Son ami parut hésiter : il ne s’était pas attendu à cette proposition, et elle ne lui souriait guère.

« Nous pourrons nous concerter en route, dit Jonas. Il ne faut pas aller tout droit chez lui ; il vaut mieux aller dans un autre endroit, et avoir l’air de nous détourner, en passant, de notre route, pour le voir. Je n’aurai peut-être pas besoin de vous présenter, mais il faut que vous soyez sur les lieux. Je connais l’homme, vous dis-je.

– Mais l’homme me connaît aussi, dit Montague en haussant les épaules ; s’il allait me reconnaître !

– Vous reconnaître ! s’écria Jonas ; ne courez-vous pas ce risque-là cinquante fois par jour ? Votre père ne vous reconnaîtrait pas. Vous ai-je reconnu, moi ? Pardieu ! vous aviez une autre tournure, la première fois que je vous rencontrai.
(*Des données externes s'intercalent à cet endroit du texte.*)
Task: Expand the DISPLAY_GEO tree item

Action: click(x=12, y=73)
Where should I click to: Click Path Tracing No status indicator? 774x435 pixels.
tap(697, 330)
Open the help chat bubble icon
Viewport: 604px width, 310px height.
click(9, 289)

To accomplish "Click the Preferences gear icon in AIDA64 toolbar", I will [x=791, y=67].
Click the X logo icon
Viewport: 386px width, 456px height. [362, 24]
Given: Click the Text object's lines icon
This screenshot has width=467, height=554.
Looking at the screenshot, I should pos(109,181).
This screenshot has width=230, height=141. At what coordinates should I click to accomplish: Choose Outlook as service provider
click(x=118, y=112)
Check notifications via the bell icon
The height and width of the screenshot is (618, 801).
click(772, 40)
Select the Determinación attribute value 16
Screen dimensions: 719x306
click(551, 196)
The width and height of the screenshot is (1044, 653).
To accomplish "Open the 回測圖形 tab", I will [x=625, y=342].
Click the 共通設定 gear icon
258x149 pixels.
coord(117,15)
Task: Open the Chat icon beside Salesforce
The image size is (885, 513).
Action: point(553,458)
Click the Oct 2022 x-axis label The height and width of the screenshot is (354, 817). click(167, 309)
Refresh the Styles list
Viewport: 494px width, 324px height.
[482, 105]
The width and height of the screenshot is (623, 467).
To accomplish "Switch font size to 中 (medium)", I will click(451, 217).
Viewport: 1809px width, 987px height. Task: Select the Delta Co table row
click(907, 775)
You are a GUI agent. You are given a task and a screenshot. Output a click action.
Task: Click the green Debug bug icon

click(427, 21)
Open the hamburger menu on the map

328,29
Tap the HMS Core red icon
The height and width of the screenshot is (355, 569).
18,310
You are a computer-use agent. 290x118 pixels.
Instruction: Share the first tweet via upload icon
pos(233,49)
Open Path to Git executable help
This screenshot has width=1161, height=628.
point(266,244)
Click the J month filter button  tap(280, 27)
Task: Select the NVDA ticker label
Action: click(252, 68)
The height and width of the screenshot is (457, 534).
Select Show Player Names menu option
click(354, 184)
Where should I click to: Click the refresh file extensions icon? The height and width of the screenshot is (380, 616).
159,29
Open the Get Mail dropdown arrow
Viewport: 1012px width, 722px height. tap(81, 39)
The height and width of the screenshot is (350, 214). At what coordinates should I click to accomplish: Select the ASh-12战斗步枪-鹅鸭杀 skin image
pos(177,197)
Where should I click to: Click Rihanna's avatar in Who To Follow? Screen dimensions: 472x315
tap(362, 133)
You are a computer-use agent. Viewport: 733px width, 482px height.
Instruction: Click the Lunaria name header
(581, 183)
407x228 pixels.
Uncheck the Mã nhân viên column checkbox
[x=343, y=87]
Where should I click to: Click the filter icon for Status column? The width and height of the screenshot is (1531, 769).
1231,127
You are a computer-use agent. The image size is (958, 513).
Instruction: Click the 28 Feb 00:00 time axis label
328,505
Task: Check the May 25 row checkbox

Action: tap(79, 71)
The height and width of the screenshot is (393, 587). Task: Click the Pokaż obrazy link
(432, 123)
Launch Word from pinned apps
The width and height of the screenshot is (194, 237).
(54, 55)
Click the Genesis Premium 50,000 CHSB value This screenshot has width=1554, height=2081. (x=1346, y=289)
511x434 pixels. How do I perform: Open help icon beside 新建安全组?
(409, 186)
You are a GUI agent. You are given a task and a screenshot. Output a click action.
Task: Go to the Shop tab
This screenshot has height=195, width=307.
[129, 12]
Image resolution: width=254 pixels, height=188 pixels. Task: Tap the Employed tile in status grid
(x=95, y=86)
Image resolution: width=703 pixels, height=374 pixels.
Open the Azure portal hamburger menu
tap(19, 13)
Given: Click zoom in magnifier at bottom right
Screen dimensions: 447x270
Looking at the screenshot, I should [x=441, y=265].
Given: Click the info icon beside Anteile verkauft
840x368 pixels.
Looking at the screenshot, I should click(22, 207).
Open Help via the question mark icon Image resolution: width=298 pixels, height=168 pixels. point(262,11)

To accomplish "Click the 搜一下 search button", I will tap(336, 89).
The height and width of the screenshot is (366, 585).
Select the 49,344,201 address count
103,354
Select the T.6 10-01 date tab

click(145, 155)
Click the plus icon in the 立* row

Ha ! ha ! ha ! je vois encore vos habits déguenillés ! Il n’y avait pas de faux cheveux noirs, pas de teinture noire ! Vous ne ressemblez pas du tout au farceur de ce temps-là ! Vous ne parliez même pas comme aujourd’hui. Depuis, vous avez joué le gentleman si sérieusement, que vous avez fini par vous tromper vous-même. Et quand il vous reconnaîtrait, qu’importe ? Un changement pareil, c’est la meilleure preuve de votre succès. Vous le savez bien ; autrement, vous ne vous seriez pas fait connaître à moi. Voyons ! venez-vous ?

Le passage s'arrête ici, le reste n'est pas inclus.